Run hierarchical clustering preserving order — runOrderedClusteringGenome • decorate

Run hierarchical clustering preserving sequential order of entries

Usage

runOrderedClusteringGenome(
  X,
  gr,
  method = c("adjclust", "hclustgeo"),
  quiet = FALSE,
  alpha = 0.5,
  adjacentCount = 500,
  setNANtoZero = FALSE,
  method.corr = c("pearson", "spearman")
)

Arguments

X: data matrix were *rows* are features in sequential order
gr: GenomicRanges object with entries corresponding to the *rows* of X
method: 'adjclust': adjacency constrained clustering. 'hclustgeo': incorporate data correlation and distance in bp
quiet: suppress messages
alpha: use by 'hclustgeo': mixture parameter weighing correlations (alpha=0) versus chromosome distances (alpha=1)
adjacentCount: used by 'adjclust': number of adjacent entries to compute correlation against
setNANtoZero: replace NAN correlation values with a zero
method.corr: Specify type of correlation: "pearson", "kendall", "spearman"

Value

list hclust tree, one entry for each chromosome

Details

Use adjacency constrained clustering from adjclust package:

Alia Dehman, Christophe Ambroise and Pierre Neuvial. 2015. Performance of a blockwise approach in variable selection using linkage disequilibrium information. BMC Bioinformatics 16:148 doi.org:10.1186/s12859-015-0556-6

Or, use hclustgeo in ClustGeo package to generate hierarchical clustering that roughly preserves sequential order.

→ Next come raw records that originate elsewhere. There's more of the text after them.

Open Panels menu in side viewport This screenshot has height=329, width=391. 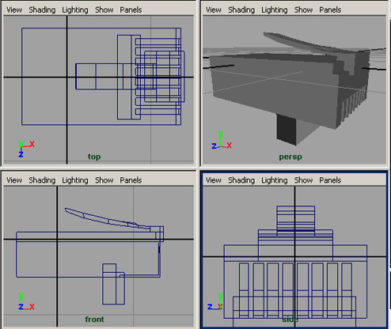pyautogui.click(x=330, y=180)
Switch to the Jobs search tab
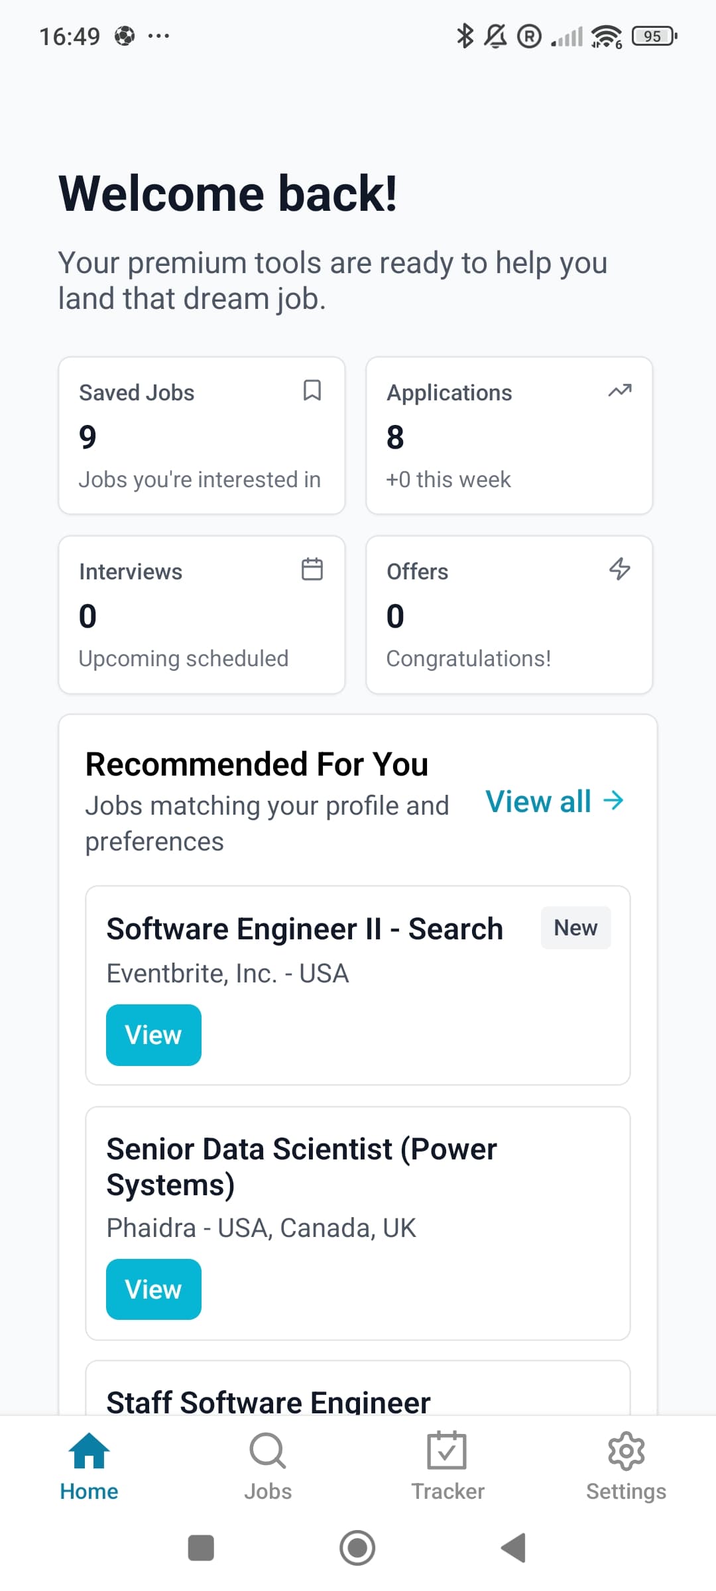The width and height of the screenshot is (716, 1591). [x=268, y=1466]

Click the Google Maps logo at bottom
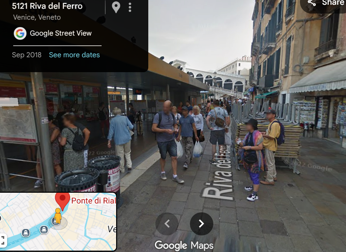(x=184, y=245)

Chavent, et al. 2017. ClustGeo: an R package for hierarchical clustering with spatial constraints. arXiv:1707.03897v2 doi:10.1007/s00180-018-0791-1

Examples

library(GenomicRanges)
library(EnsDb.Hsapiens.v86)

# load data
data('decorateData')

# load gene locations
ensdb = EnsDb.Hsapiens.v86

# Evaluate hierarchical clustering
treeList = runOrderedClusteringGenome( simData, simLocation ) 
#> 
Evaluating:chr20          
#> 

# Choose cutoffs and return clusters
treeListClusters = createClusters( treeList )
#> Method:capushe

# Plot correlations and clusters in region defined by query
query = range(simLocation)

plotDecorate( ensdb, treeList, treeListClusters, simLocation, query)